▸ **Work instructions**
Your answer should consist of every line from the records that holds the string "size".
-------- Source material --------
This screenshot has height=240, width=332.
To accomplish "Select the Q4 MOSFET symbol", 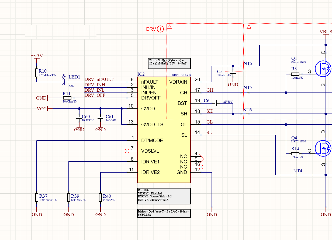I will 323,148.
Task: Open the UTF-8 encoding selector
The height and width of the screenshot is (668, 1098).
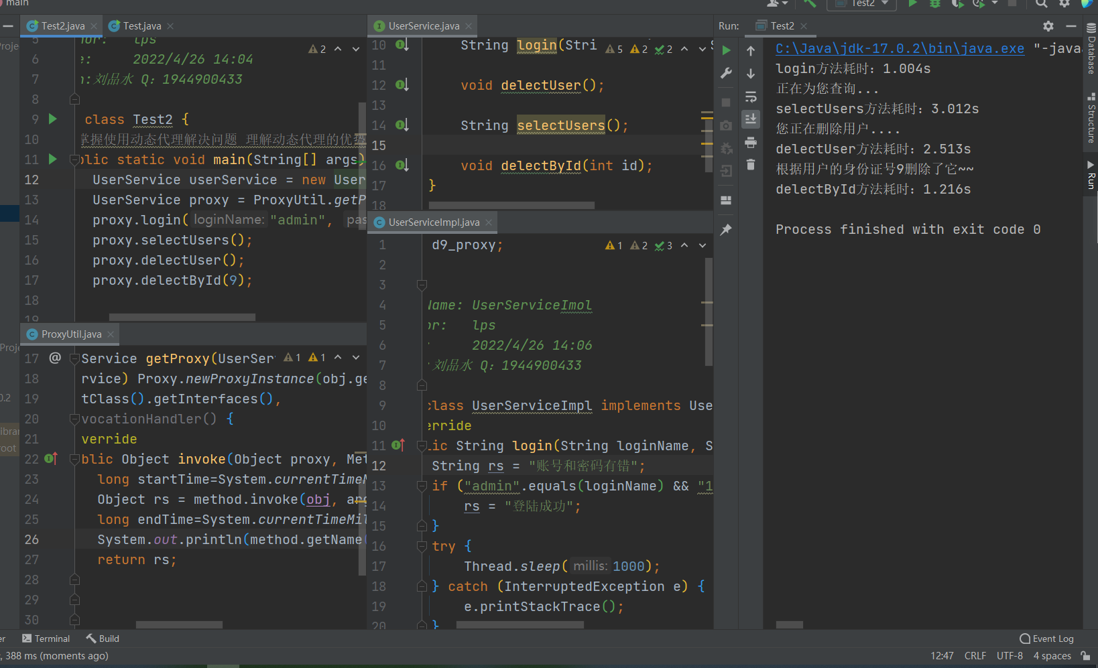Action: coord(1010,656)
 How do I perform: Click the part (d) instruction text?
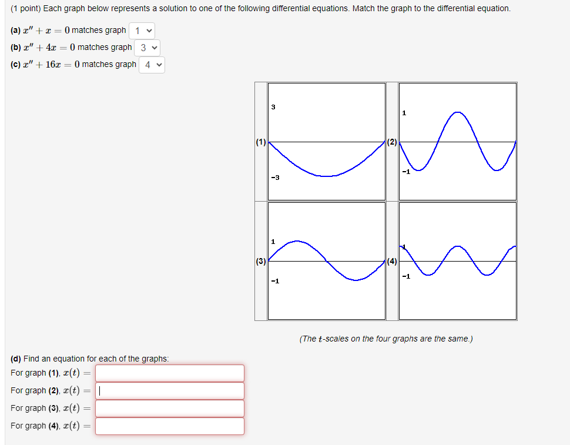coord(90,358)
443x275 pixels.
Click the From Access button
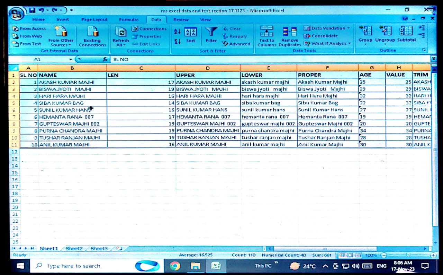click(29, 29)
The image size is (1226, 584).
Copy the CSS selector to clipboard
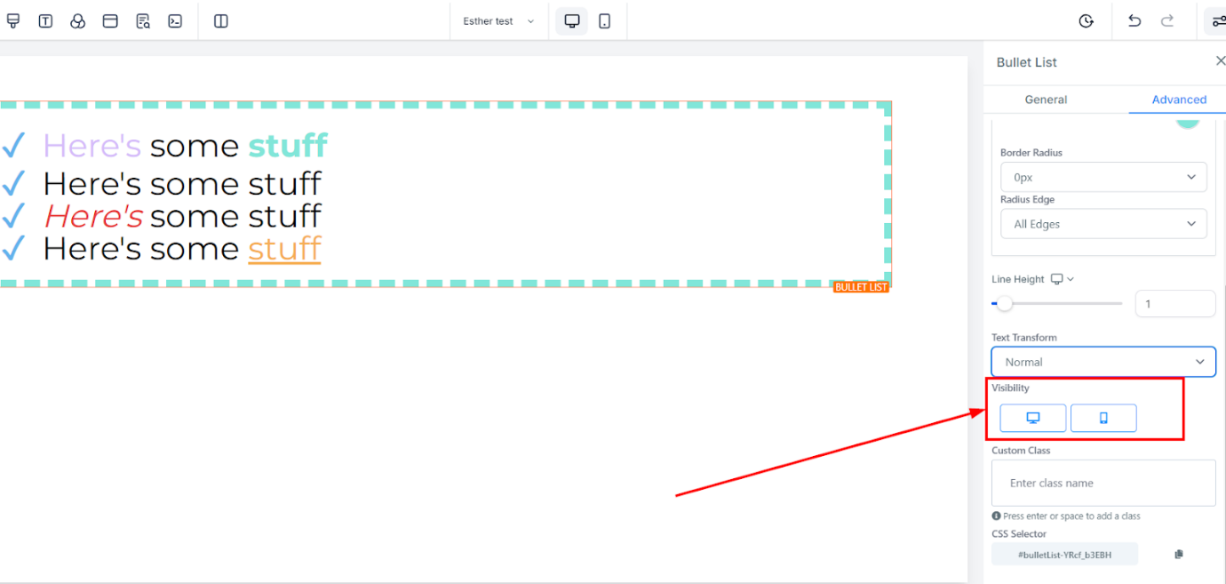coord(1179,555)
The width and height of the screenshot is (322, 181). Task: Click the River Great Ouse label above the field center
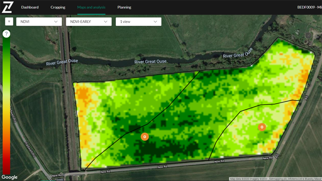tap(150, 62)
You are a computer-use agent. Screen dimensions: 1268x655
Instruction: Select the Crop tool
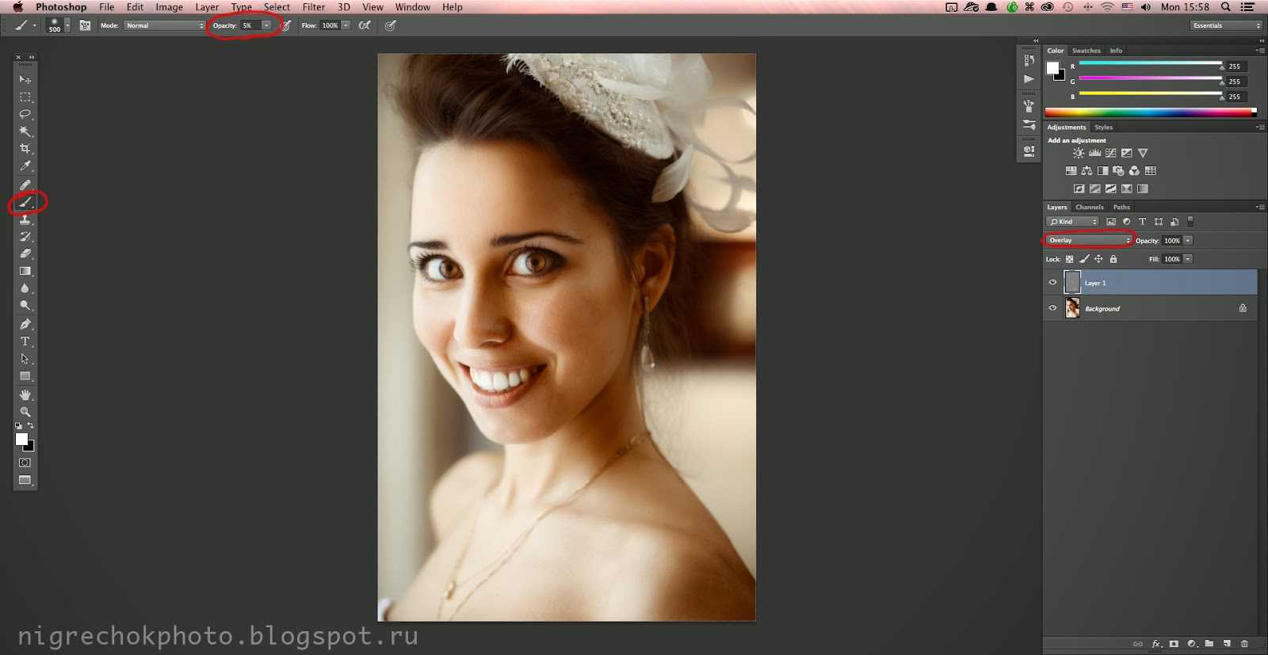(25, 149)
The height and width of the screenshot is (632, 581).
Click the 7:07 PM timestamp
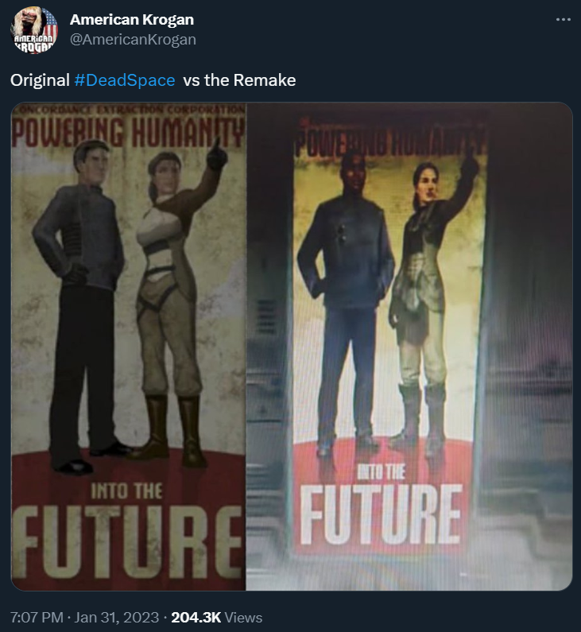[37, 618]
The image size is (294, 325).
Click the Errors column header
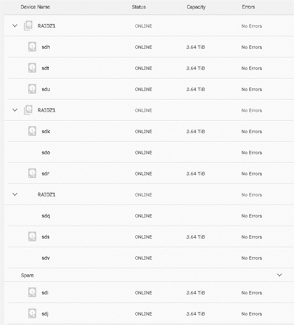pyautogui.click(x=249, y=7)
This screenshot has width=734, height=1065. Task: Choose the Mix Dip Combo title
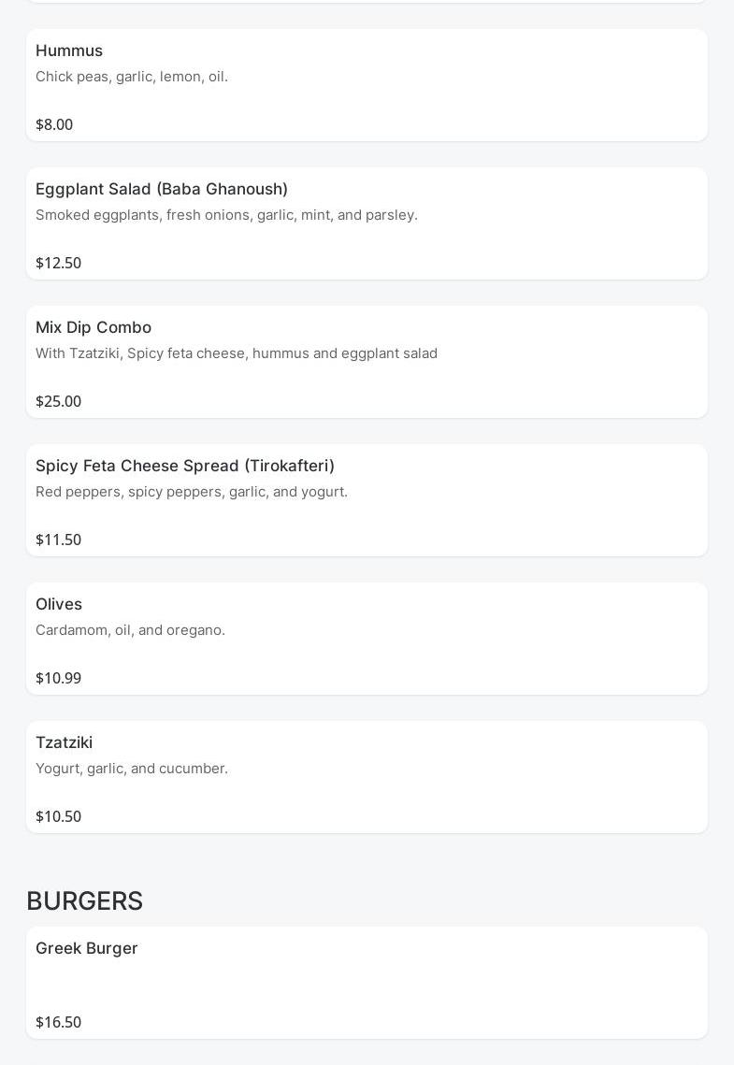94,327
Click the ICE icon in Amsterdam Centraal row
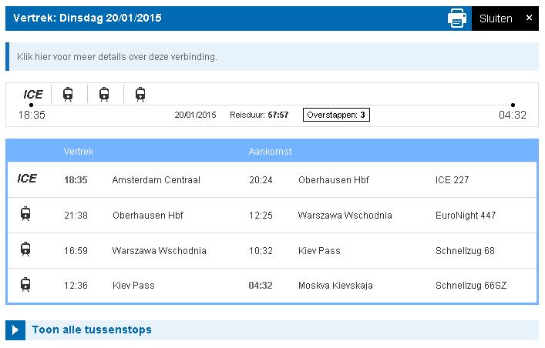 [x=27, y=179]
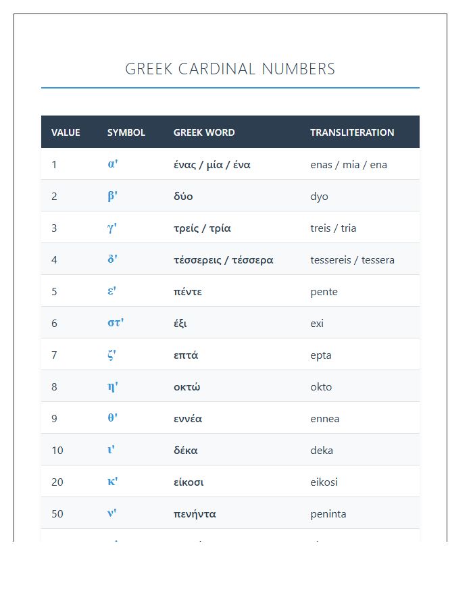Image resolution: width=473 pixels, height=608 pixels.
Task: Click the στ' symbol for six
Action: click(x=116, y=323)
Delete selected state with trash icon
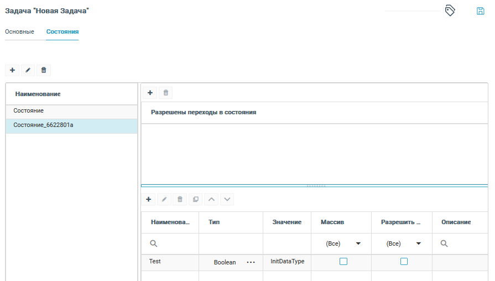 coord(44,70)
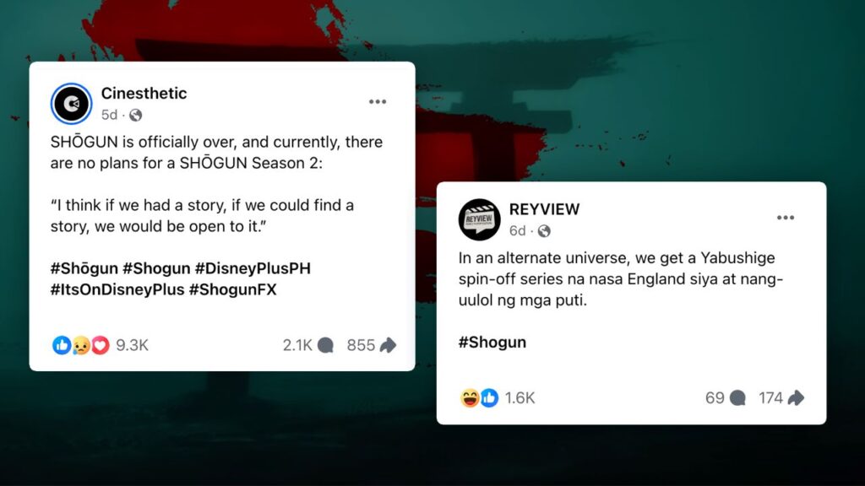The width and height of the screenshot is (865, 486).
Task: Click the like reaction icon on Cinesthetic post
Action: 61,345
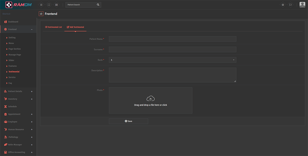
--------
▸ **The completed task**
The image size is (1226, 584).
The image size is (294, 325).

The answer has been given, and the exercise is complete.